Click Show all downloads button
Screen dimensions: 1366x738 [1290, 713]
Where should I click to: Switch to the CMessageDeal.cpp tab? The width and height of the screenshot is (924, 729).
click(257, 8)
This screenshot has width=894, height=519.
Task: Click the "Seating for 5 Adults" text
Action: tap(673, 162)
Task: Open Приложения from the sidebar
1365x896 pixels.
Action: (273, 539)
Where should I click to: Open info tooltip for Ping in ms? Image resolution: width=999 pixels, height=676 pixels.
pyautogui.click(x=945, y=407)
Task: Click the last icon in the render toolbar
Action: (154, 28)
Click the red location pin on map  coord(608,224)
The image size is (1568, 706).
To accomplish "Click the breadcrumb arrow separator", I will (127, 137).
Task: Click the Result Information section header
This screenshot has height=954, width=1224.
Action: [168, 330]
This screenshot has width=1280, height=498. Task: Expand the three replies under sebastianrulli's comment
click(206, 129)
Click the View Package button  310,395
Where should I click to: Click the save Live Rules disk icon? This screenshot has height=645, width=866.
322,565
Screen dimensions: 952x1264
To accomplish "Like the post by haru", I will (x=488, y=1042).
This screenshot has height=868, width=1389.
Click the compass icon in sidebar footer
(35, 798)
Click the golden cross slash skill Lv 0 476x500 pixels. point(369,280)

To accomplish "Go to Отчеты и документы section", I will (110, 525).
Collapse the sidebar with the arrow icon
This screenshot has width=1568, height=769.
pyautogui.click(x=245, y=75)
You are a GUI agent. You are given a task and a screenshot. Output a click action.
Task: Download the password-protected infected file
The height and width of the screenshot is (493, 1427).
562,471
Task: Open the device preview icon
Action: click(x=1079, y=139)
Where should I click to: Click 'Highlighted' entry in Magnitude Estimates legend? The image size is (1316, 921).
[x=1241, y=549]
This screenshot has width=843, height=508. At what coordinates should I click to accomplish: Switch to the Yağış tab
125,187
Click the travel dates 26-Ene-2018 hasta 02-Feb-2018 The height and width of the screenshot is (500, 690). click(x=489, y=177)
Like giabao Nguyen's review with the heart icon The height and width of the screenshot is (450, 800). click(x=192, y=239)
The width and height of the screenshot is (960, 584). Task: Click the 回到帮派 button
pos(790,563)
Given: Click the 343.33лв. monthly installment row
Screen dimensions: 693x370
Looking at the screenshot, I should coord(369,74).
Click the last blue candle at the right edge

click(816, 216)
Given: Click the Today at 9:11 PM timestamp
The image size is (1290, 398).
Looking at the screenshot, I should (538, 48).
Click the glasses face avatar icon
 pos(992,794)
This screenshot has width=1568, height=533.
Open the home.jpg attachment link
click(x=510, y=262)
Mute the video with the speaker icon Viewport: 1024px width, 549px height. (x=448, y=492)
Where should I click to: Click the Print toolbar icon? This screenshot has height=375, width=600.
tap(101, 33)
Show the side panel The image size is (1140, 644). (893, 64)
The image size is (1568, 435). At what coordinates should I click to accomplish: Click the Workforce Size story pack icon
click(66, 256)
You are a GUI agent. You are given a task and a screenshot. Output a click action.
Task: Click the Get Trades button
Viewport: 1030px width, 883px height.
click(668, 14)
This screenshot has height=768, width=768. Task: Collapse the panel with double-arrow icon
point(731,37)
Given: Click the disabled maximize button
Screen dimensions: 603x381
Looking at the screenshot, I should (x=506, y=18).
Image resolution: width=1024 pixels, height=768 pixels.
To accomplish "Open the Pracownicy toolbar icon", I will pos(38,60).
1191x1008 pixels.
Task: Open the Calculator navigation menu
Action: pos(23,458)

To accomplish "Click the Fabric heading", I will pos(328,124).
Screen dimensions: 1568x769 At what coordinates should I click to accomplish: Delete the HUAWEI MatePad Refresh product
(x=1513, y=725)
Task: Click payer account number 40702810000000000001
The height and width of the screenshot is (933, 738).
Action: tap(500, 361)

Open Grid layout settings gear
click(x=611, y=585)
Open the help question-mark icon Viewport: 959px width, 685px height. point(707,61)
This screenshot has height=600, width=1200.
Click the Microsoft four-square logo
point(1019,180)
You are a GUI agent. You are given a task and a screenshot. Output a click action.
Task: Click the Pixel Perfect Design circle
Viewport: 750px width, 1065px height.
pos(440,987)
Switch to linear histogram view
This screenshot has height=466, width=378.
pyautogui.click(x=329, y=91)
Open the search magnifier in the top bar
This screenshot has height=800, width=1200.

> [WORK REQUEST]:
After reading the material above, repeat all of it exactly.

> [FINAL ANSWER]:
Click Show all downloads button
Screen dimensions: 1366x738 [1290, 713]
Where should I click to: Switch to the CMessageDeal.cpp tab? The width and height of the screenshot is (924, 729).
click(257, 8)
This screenshot has width=894, height=519.
Task: Click the "Seating for 5 Adults" text
Action: tap(673, 162)
Task: Open Приложения from the sidebar
1365x896 pixels.
Action: (273, 539)
Where should I click to: Open info tooltip for Ping in ms? Image resolution: width=999 pixels, height=676 pixels.
pyautogui.click(x=945, y=407)
Task: Click the last icon in the render toolbar
Action: (154, 28)
Click the red location pin on map  coord(608,224)
The image size is (1568, 706).
To accomplish "Click the breadcrumb arrow separator", I will (127, 137).
Task: Click the Result Information section header
This screenshot has height=954, width=1224.
Action: [168, 330]
This screenshot has width=1280, height=498. Task: Expand the three replies under sebastianrulli's comment
click(206, 129)
Click the View Package button  310,395
Where should I click to: Click the save Live Rules disk icon? This screenshot has height=645, width=866.
322,565
Screen dimensions: 952x1264
To accomplish "Like the post by haru", I will (x=488, y=1042).
This screenshot has height=868, width=1389.
Click the compass icon in sidebar footer
(35, 798)
Click the golden cross slash skill Lv 0 476x500 pixels. point(369,280)

To accomplish "Go to Отчеты и документы section", I will (110, 525).
Collapse the sidebar with the arrow icon
This screenshot has width=1568, height=769.
pyautogui.click(x=245, y=75)
You are a GUI agent. You are given a task and a screenshot. Output a click action.
Task: Download the password-protected infected file
The height and width of the screenshot is (493, 1427).
562,471
Task: Open the device preview icon
Action: click(x=1079, y=139)
Where should I click to: Click 'Highlighted' entry in Magnitude Estimates legend? The image size is (1316, 921).
[x=1241, y=549]
This screenshot has width=843, height=508. At what coordinates should I click to accomplish: Switch to the Yağış tab
125,187
Click the travel dates 26-Ene-2018 hasta 02-Feb-2018 The height and width of the screenshot is (500, 690). click(x=489, y=177)
Like giabao Nguyen's review with the heart icon The height and width of the screenshot is (450, 800). click(x=192, y=239)
The width and height of the screenshot is (960, 584). Task: Click the 回到帮派 button
pos(790,563)
Given: Click the 343.33лв. monthly installment row
Screen dimensions: 693x370
Looking at the screenshot, I should coord(369,74).
Click the last blue candle at the right edge

click(816, 216)
Given: Click the Today at 9:11 PM timestamp
The image size is (1290, 398).
Looking at the screenshot, I should (538, 48).
Click the glasses face avatar icon
 pos(992,794)
This screenshot has width=1568, height=533.
Open the home.jpg attachment link
click(x=510, y=262)
Mute the video with the speaker icon Viewport: 1024px width, 549px height. (x=448, y=492)
Where should I click to: Click the Print toolbar icon? This screenshot has height=375, width=600.
tap(101, 33)
Show the side panel The image size is (1140, 644). (893, 64)
The image size is (1568, 435). At what coordinates should I click to accomplish: Click the Workforce Size story pack icon
click(66, 256)
You are a GUI agent. You are given a task and a screenshot. Output a click action.
Task: Click the Get Trades button
Viewport: 1030px width, 883px height.
click(668, 14)
This screenshot has height=768, width=768. Task: Collapse the panel with double-arrow icon
point(731,37)
Given: Click the disabled maximize button
Screen dimensions: 603x381
Looking at the screenshot, I should (x=506, y=18).
Image resolution: width=1024 pixels, height=768 pixels.
To accomplish "Open the Pracownicy toolbar icon", I will pos(38,60).
1191x1008 pixels.
Task: Open the Calculator navigation menu
Action: pos(23,458)

To accomplish "Click the Fabric heading", I will pos(328,124).
Screen dimensions: 1568x769 At what coordinates should I click to accomplish: Delete the HUAWEI MatePad Refresh product
(x=1513, y=725)
Task: Click payer account number 40702810000000000001
The height and width of the screenshot is (933, 738).
Action: tap(500, 361)

Open Grid layout settings gear
click(x=611, y=585)
Open the help question-mark icon Viewport: 959px width, 685px height. point(707,61)
This screenshot has height=600, width=1200.
Click the Microsoft four-square logo
point(1019,180)
You are a GUI agent. You are given a task and a screenshot. Output a click action.
Task: Click the Pixel Perfect Design circle
Viewport: 750px width, 1065px height.
pos(440,987)
Switch to linear histogram view
This screenshot has height=466, width=378.
pyautogui.click(x=329, y=91)
Open the search magnifier in the top bar
This screenshot has height=800, width=1200.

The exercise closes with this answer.